L’Université de Neuchâtel a décroché un subside de plus de 3 millions de francs sur quatre ans pour une étude pionnière des collections botaniques de Jean-Jacques Rousseau et de plusieurs de ses contemporains. Cette étude, interfacultaire par excellence, combine de manière originale des observations et des techniques venues des sciences naturelles et de l’histoire de la littérature. Elle fait partie de la nouvelle liste de projets Sinergia soutenus par le Fonds national suisse de la recherche scientifique (FNS).
Intitulé Héritages botaniques des Lumières : exploration de sources et d’herbiers historiques à l’intersection des lettres et des sciences, le projet rassemble les collections botaniques du XVIIIe siècle encore méconnues de Jean-Jacques Rousseau (1712-1778) et de plusieurs de ses contemporains.
Porté par Jason Grant, professeur de botanique et conservateur des herbiers, et Nathalie Vuillemin, professeure en littérature et savoirs, il implique également Timothée Léchot, spécialiste de la littérature du XVIIIe siècle et un des initiateurs de ce projet Sinergia dans lequel cet historien coordonnera les recherches autour de Rousseau et de la constitution d’un herbier virtuel. A ses côtés, le botaniste et taxonomiste Pierre-Emmanuel Du Pasquier s’intéressera plus particulièrement aux botanistes neuchâtelois du XVIIIe siècle et à l'étude de la flore du canton.
Le projet est donc né d’une volonté originale de mettre en commun des compétences en botanique et en histoire de la littérature pour comprendre les herbiers de Rousseau dispersés dans plusieurs institutions d’Europe et dont on n’a jamais étudié les spécimens dans leur ensemble.
Ces herbiers contiennent des plantes d’un botaniste amateur, Rousseau, mais aussi de nombreux spécimens d’un botaniste expérimenté, Jean-Baptiste Christian Fusée-Aublet. Ils seront le point de départ d’une réflexion ambitieuse sur l’alliance entre les sciences et les lettres au XVIIIe siècle et sur l’héritage botanique des Lumières. La recherche débutera officiellement en février 2020 pour une durée de quatre ans. Elle se décline en trois volets.
Numérisation de l’herbier
Le premier vise à numériser le dernier herbier de Rousseau et des spécimens qu’il a reçus de ses correspondants botanistes.
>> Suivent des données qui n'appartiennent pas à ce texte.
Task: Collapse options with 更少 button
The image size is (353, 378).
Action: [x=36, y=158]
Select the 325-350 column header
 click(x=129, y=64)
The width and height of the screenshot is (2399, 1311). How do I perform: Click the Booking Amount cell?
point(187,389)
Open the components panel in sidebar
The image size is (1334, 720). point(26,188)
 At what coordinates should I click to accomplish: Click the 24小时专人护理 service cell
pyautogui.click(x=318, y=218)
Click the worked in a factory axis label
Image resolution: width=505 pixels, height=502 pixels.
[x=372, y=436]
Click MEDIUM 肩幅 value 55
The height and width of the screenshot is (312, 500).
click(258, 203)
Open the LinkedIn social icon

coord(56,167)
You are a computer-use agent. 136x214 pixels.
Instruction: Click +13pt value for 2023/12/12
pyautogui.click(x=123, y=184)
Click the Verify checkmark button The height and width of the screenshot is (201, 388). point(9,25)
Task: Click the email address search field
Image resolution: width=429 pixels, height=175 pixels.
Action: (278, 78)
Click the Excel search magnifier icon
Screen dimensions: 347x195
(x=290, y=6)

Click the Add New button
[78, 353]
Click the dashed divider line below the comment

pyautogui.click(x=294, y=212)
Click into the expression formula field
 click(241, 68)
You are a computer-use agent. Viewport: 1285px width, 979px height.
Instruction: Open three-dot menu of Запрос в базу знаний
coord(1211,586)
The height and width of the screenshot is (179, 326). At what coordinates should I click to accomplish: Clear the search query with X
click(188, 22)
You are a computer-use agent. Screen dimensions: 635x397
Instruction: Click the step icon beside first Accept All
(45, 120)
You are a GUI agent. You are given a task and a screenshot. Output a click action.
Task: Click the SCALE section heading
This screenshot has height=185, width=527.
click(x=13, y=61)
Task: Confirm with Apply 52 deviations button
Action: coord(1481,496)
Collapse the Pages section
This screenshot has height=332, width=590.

Un travail alliant botanique, histoire et informatique permettra de reconstituer cette collection de près de 3000 plantes sous la forme d’un herbier virtuel, le premier du genre, qui envisage l’herbier historique comme une source à la fois pour l’histoire littéraire, l’histoire des sciences et la botanique contemporaine.
Cette plate-forme informatique profitera également aux deux autres volets du projet, dont celui centré sur le naturaliste français Fusée-Aublet connu pour ses herbiers, ses nombreux manuscrits et sa célèbre Histoire des plantes de la Guiane Françoise (1775). Sur le plan historique, il permettra d’explorer la construction d’une représentation des Antilles, focalisée notamment sur la nature des îles, et de comprendre le programme de «botanique coloniale» dirigé de Paris par les frères Antoine et Bernard de Jussieu. Sur le plan scientifique, il permettra de faire des progrès considérables dans la typification des nombreux spécimens tropicaux récoltés par le botaniste explorateur.
Le troisième volet se focalisera sur les herbiers et les manuscrits de trois botanistes neuchâtelois : Jean-Antoine d’Ivernois et Abraham Gagnebin (les premiers enseignants botanistes de Rousseau pendant son séjour en Suisse), et Jean-Frédéric Chaillet. Ces trois hommes sont à la base de la première étude systématique de la flore neuchâteloise. Une connaissance approfondie de leurs travaux permettra de comprendre l’évolution de la flore de cette région, notamment sur les plans biogéographique et environnemental entre le XVIIIe siècle et aujourd’hui.